When the caller passes ``content`` as a plain ``str`` (which we did
throughout ``_msgs_for_subtask`` / ``_msgs_for_memory`` etc.), Jinja
silently iterates the string character-by-character. ``'P'['type']``
returns nothing; neither branch fires; *no text tokens get emitted*.
The model receives a prompt containing only role markers
(``User:<end_of_utterance>\nAssistant:``) and predictably continues by
emitting ``Assistant:`` fragments — the gibberish ``subtask: Ass\n::``
on the runtime panel.

Before calling ``apply_chat_template``, walk the messages and rewrite
any string ``content`` into ``[{'type': 'text', 'text': content}]``.

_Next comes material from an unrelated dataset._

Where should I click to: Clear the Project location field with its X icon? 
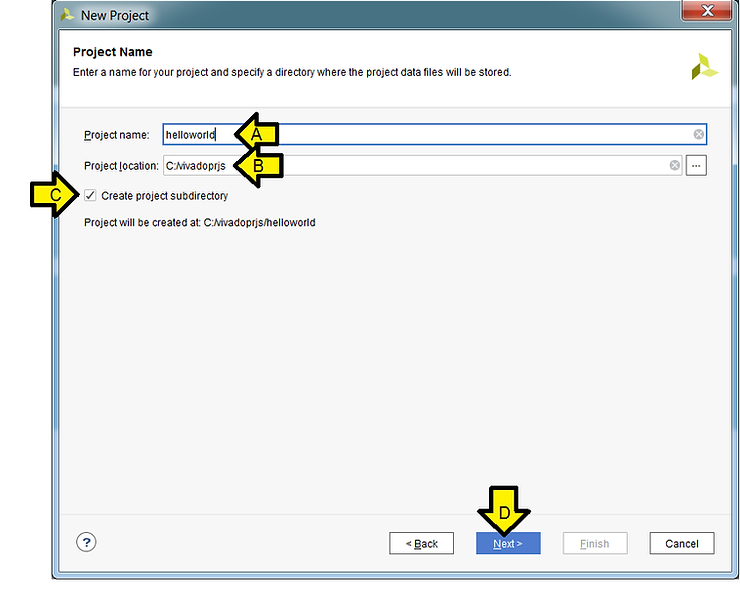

The template's text branch then fires correctly and the model sees
the actual user/assistant text, not just structural tokens.

Co-Authored-By: Claude Opus 4.7 (1M context) <noreply@anthropic.com>
---
 src/lerobot/policies/smolvla2/inference/steps.py | 11 +++++++++++
 1 file changed, 11 insertions(+)
diff --git a/src/lerobot/policies/smolvla2/inference/steps.py b/src/lerobot/policies/smolvla2/inference/steps.py
index 3db87bdb7..12fb40c4c 100644
--- a/src/lerobot/policies/smolvla2/inference/steps.py
+++ b/src/lerobot/policies/smolvla2/inference/steps.py
@@ -171,6 +171,17 @@ def _build_text_batch(policy: Any, prompt_messages: list[dict[str, Any]]) -> dic
         tokenizer.pad_token = tokenizer.eos_token
 
     text_messages = [_strip_recipe_keys(m) for m in prompt_messages]

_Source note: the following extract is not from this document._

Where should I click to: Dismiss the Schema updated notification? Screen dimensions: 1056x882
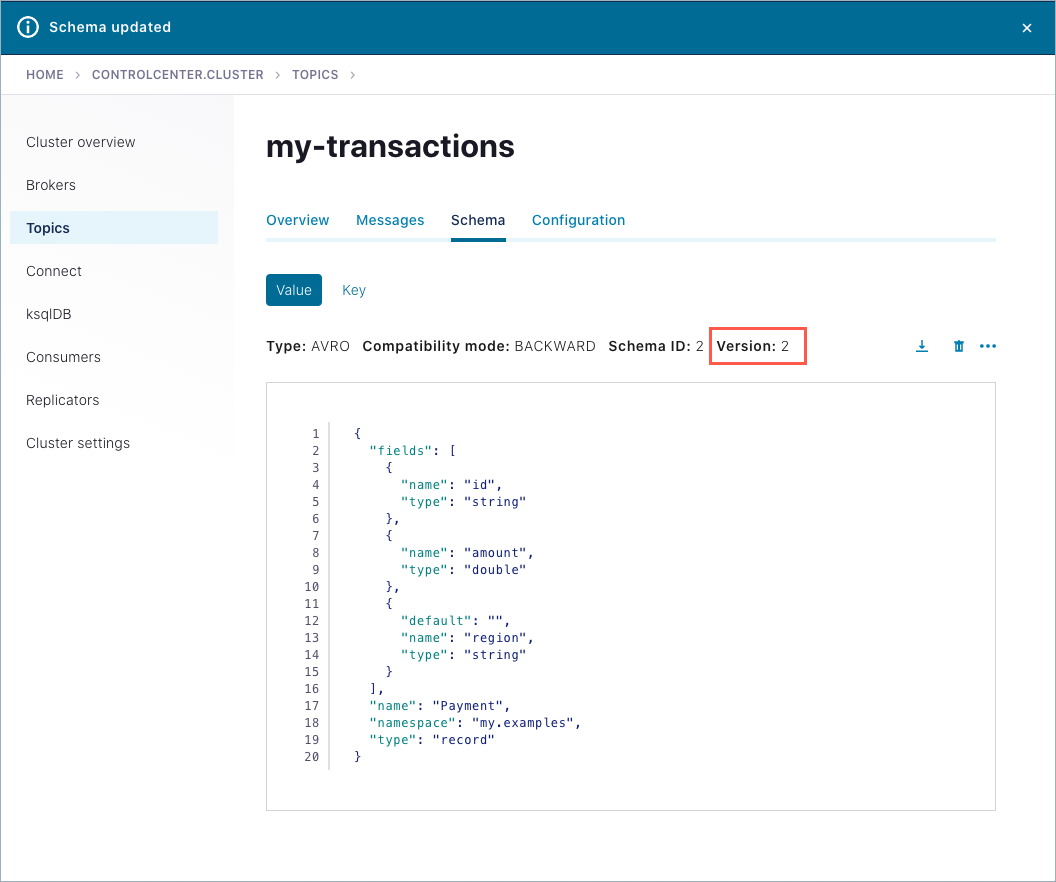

+    # SmolVLM's chat template iterates ``message['content']`` expecting
+    # a list of typed blocks (``[{type: 'text', text: ...}, ...]``).

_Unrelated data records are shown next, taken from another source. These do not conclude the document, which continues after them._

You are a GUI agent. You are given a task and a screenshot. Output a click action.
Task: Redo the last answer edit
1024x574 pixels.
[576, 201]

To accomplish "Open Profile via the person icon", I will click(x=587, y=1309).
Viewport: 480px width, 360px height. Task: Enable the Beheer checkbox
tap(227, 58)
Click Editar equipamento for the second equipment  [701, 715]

+    # When ``content`` is a plain ``str`` it silently iterates characters,
+    # no branch matches, and *no content tokens are emitted* — the model
+    # receives only role markers and starts hallucinating ``Assistant:``
+    # fragments. Coerce string content to the list-of-blocks form the
+    # template expects.
+    for _m in text_messages:
+        _c = _m.get("content")
+        if isinstance(_c, str):
+            _m["content"] = [{"type": "text", "text": _c}]
     encoded = tokenizer.apply_chat_template(
         text_messages,
         add_generation_prompt=True,